*** Opening Data to examine ***
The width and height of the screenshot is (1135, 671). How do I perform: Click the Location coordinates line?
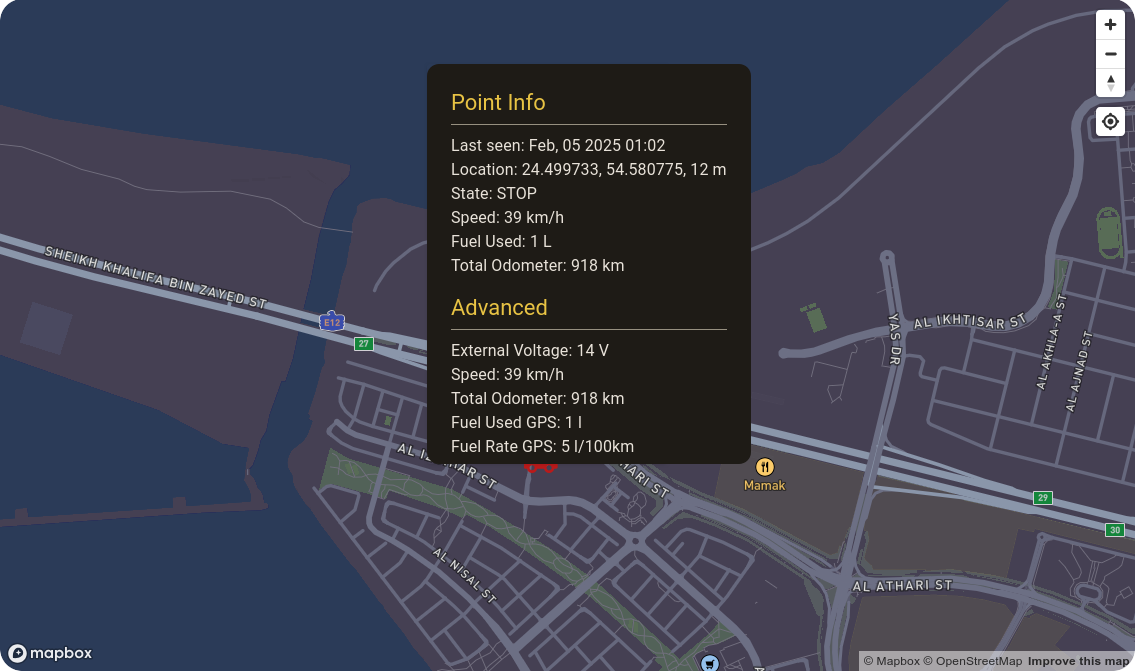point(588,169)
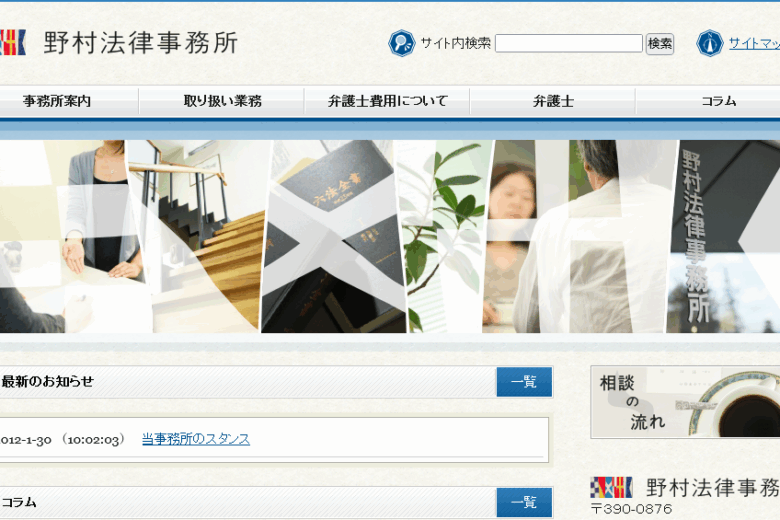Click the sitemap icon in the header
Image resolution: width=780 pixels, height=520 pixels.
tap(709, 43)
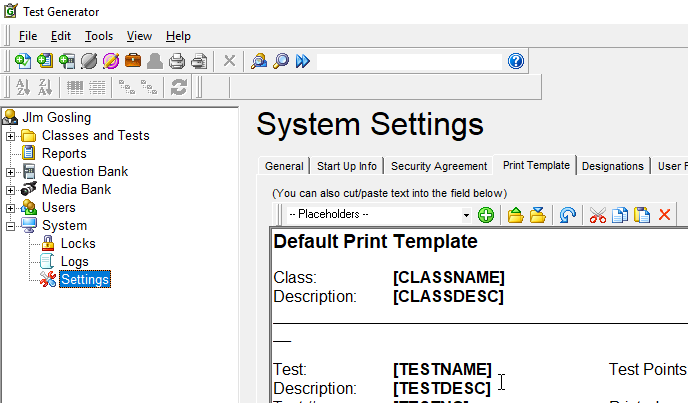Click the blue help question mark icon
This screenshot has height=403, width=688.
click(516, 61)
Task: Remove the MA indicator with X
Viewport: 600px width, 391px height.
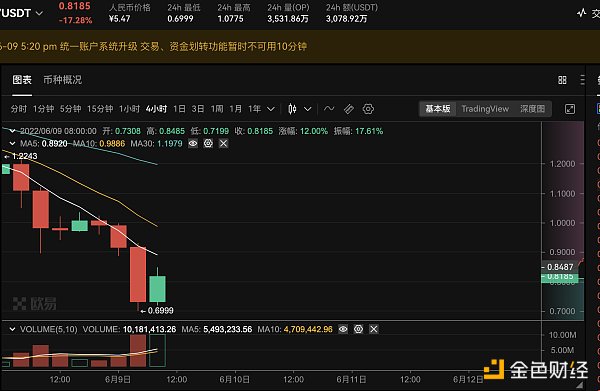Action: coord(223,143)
*** Closing Data to examine ***
*** Opening Data to examine ***
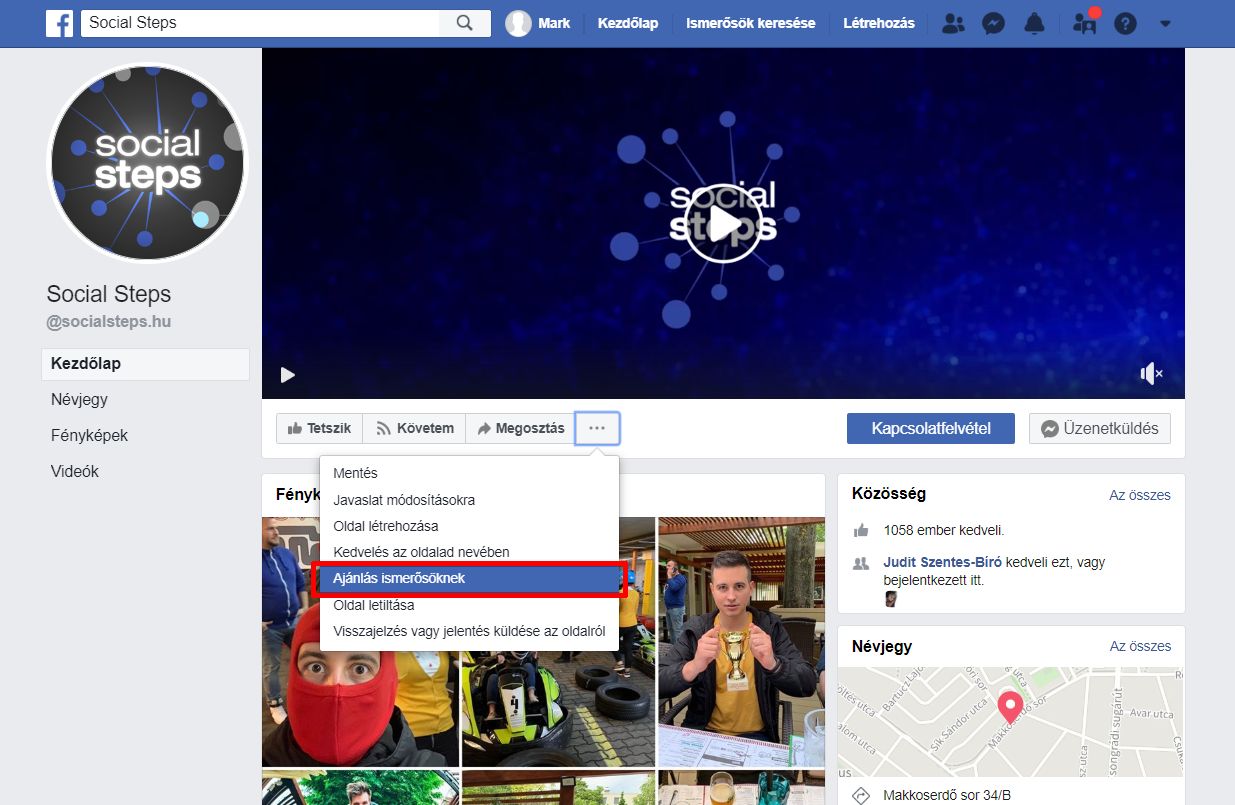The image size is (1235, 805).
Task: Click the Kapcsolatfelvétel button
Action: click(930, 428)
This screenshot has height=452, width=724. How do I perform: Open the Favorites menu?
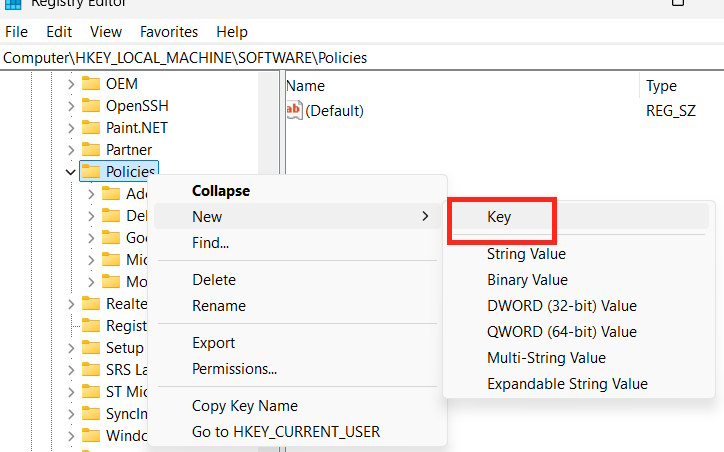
*** Closing Data to examine ***
*** Opening Data to examine ***
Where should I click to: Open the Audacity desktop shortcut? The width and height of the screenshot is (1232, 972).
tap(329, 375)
*** Closing Data to examine ***
> [Exercise goal]:
The lines to set down run from the line with "The width and height of the screenshot is (1135, 671)." up to and including the line with "Task: Remove the MA indicator with X" in the entries above. Reproduce them exactly, with no pictures.

> [Reply]:
The width and height of the screenshot is (1135, 671). How do I perform: Click the Location coordinates line?
point(588,169)
Click the sitemap icon in the header
Image resolution: width=780 pixels, height=520 pixels.
tap(709, 43)
Click the blue help question mark icon
This screenshot has height=403, width=688.
click(516, 61)
Task: Remove the MA indicator with X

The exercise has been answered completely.